#### GIVEN PASSAGE
--- start ---
Is direct-attached storage dead?
Several years ago, there was a concerted move from direct-attached storage (DAS) towards SAN (storage area network) and NAS (networked-attached storage). But emerging storage technologies could mean the resurgence of DAS within the next 10 years.
Two of the main drivers of the move from DAS to SAN and NAS were availability and virtualisation.
With traditional DAS, systems managers who needed to increase the amount of storage on say an Exchange server might shut down the server, install an additional drive, copy files to the new drive as necessary and restart Exchange - a relatively time-consuming process. (Yes, there are variations on the theme, but that is just an illustration.)
But with a storage array on a SAN, it became possible to ‘dial up’ additional storage for that server with little or no downtime. When a new physical drive is required, it can usually be installed without shutting down the array.
Another downside of DAS is that in the event of a failure the data is not available to other servers. Restoring service therefore involves fixing the server, transplanting its drives into another server or restoring the most recent backup plus the subsequent transactions to a replacement server. Again, it’s not a quick process. More sophisticated organisations might continuously replicate the data to a second server (possibly at a different location) to support rapid failover, but that is relatively expensive and may lack flexibility.
One of the big attractions of virtualisation is that it provides a way to move workloads between physical servers, whether that is for availability or for operational convenience (eg, if the utilisation of a physical server falls below a certain level, its virtual machines could be moved automatically so that server can be shut down).
That only works if the data is accessible by other servers. If the only non-backup copy is on disks that are physically attached to one server, there is no point moving the virtual machine to another server.
On the other hand, the input/output requirements of some demanding applications could only be met by DAS, so it never went away.
--- end ---
#### MATERIAL PROVIDED
--- start ---
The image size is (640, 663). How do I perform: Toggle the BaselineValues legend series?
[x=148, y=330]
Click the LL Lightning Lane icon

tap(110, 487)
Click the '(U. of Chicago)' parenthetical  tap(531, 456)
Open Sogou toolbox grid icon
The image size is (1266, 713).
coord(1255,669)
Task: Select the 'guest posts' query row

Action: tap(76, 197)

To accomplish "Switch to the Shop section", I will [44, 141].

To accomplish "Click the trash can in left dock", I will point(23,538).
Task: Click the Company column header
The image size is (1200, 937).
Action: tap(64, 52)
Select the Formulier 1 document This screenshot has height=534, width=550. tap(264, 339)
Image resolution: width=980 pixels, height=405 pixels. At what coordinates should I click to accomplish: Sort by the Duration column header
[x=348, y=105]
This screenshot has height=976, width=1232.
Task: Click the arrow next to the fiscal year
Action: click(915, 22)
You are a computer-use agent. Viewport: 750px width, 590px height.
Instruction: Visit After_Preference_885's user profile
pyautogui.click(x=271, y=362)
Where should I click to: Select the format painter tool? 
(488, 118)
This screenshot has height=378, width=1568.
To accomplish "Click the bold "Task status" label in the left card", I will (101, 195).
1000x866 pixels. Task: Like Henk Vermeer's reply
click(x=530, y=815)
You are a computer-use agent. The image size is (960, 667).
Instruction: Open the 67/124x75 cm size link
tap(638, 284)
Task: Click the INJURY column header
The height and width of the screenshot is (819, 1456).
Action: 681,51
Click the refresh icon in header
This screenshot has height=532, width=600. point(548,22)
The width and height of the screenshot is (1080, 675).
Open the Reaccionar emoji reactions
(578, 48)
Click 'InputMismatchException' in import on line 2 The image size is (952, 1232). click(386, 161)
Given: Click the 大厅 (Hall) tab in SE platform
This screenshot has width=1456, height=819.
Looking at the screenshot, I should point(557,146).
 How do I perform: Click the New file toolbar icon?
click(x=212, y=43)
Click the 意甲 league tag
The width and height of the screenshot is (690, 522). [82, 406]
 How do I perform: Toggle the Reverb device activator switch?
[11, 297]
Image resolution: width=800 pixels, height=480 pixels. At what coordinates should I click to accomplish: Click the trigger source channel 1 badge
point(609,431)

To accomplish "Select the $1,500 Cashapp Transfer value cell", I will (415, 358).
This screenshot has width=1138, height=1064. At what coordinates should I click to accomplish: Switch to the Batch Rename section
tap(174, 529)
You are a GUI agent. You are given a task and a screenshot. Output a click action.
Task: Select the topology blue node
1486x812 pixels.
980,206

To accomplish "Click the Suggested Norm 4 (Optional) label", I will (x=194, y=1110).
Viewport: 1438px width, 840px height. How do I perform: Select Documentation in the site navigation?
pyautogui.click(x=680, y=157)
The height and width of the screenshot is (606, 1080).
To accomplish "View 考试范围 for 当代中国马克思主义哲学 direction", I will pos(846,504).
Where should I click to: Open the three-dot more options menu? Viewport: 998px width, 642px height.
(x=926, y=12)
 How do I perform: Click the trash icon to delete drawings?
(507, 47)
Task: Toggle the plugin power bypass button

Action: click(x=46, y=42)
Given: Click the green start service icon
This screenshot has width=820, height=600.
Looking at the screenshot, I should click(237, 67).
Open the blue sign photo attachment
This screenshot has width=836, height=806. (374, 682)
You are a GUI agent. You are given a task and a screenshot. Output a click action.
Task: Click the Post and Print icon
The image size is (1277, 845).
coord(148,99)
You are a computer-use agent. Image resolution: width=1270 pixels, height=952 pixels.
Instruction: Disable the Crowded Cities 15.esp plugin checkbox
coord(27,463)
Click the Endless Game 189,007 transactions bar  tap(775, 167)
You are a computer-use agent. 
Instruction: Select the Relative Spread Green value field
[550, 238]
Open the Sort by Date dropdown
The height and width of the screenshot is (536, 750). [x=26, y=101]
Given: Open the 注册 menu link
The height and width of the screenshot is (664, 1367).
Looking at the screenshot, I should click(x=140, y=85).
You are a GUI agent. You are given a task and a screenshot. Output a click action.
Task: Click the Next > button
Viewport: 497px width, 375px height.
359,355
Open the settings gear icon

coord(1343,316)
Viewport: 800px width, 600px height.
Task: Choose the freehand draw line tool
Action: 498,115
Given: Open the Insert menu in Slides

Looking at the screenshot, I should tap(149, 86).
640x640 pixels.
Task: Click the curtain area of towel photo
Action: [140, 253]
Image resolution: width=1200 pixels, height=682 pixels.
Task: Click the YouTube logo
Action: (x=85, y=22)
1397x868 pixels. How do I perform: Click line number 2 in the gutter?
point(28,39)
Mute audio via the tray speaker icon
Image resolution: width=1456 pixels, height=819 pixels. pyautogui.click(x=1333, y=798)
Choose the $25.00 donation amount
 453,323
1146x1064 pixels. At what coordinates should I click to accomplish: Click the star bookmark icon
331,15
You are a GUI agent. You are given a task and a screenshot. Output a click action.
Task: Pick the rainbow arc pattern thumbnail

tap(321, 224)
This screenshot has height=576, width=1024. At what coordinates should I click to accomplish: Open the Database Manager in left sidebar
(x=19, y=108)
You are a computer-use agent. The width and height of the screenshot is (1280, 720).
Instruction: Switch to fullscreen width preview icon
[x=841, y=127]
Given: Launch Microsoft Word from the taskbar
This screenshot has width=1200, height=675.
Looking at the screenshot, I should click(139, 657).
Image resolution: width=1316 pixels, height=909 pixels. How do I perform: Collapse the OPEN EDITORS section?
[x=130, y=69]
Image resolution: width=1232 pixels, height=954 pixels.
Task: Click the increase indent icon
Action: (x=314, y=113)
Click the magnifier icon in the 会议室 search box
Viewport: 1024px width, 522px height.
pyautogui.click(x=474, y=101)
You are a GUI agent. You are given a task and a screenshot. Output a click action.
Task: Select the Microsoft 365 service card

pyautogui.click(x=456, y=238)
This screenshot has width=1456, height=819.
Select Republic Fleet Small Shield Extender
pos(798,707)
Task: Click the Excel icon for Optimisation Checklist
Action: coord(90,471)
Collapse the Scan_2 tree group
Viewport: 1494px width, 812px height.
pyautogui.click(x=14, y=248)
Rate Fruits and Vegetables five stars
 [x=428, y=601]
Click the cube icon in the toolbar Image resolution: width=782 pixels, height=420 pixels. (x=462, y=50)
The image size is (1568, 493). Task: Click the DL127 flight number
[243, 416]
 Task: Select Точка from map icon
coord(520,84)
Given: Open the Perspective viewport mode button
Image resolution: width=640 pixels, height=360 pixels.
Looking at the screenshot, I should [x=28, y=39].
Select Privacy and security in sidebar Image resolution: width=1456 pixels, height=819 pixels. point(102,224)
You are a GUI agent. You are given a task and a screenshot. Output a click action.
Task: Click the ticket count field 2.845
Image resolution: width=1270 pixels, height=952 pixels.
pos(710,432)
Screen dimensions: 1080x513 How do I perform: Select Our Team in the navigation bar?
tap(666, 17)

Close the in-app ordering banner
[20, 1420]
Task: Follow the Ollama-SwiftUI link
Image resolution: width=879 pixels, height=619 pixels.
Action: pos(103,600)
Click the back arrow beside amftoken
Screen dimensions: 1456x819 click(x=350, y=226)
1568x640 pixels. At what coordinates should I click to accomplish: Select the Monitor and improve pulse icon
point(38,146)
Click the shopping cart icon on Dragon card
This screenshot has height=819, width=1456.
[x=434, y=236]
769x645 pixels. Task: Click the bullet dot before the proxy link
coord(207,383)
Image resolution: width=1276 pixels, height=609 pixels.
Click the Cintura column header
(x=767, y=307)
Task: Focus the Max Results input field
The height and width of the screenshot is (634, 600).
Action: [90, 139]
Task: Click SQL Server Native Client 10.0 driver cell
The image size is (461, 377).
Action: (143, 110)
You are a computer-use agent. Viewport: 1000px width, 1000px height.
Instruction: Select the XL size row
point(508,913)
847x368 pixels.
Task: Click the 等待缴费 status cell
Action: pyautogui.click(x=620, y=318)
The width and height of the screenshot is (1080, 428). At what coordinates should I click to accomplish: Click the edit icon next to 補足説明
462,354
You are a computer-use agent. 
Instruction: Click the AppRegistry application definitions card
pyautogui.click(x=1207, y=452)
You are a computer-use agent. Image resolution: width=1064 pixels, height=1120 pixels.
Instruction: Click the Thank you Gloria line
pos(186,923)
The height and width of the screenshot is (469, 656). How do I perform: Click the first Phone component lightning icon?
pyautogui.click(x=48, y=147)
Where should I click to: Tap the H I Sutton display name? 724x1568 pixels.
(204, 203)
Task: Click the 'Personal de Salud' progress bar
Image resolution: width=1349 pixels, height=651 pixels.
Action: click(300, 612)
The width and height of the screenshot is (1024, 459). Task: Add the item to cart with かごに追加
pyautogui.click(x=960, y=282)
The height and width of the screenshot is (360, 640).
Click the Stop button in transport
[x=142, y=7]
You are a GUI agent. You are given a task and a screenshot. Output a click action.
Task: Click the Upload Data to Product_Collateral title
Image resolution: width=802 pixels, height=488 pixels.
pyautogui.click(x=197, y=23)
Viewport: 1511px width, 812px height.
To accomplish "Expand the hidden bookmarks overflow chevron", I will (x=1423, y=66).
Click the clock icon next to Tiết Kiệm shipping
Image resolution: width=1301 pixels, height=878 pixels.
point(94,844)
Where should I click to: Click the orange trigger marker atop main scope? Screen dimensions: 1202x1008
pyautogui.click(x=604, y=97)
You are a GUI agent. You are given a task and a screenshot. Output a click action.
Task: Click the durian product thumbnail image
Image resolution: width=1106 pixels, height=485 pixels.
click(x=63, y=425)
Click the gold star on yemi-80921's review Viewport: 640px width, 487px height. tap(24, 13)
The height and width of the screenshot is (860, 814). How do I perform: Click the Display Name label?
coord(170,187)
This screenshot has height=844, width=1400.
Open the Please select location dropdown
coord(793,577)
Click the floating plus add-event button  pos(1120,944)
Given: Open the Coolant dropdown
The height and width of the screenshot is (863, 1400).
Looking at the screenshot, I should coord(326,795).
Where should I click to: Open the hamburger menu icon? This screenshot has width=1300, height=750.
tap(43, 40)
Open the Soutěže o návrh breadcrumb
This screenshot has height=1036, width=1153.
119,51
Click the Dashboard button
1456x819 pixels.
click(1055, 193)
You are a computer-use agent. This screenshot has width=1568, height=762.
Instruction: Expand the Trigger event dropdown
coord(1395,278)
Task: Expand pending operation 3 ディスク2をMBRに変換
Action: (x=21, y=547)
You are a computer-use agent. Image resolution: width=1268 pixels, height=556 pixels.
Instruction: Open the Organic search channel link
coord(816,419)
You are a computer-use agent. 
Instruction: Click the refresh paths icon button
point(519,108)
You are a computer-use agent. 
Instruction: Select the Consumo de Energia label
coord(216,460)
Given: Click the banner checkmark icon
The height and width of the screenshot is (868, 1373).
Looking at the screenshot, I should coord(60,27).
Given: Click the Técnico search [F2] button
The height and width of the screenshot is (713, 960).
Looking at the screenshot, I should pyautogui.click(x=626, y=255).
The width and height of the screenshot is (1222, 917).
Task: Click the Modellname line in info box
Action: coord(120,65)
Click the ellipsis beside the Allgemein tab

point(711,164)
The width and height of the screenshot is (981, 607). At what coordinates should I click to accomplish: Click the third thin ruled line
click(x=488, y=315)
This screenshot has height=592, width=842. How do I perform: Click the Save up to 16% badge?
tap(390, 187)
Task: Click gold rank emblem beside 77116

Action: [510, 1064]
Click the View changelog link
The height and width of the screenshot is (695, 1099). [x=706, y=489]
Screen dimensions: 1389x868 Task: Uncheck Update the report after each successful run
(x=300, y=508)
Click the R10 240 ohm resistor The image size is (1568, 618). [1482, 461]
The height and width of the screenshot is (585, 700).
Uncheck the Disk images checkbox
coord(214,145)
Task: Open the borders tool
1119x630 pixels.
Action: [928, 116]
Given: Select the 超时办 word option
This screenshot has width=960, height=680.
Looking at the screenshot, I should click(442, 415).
--- end ---
#### CHALLENGES
1. Set down, word for word, the part of the direct-attached storage article that opens with the words containing "Two of the main" and closes with "down the array.".
2. Summarize the direct-attached storage article in two sentences.
Use only the direct-attached storage article here; the records play no part.

#### ANSWERS FOR THE EXERCISE
1.
Two of the main drivers of the move from DAS to SAN and NAS were availability and virtualisation.
With traditional DAS, systems managers who needed to increase the amount of storage on say an Exchange server might shut down the server, install an additional drive, copy files to the new drive as necessary and restart Exchange - a relatively time-consuming process. (Yes, there are variations on the theme, but that is just an illustration.)
But with a storage array on a SAN, it became possible to ‘dial up’ additional storage for that server with little or no downtime. When a new physical drive is required, it can usually be installed without shutting down the array.

2. Availability and virtualization drove a move from direct-attached storage to SAN and NAS: a SAN array lets storage be added with little or no downtime, while data on a failed DAS server is not available to other servers. Moving virtual machines between physical servers only works if other servers can reach the data, but DAS never went away because some demanding applications need its input/output capacity.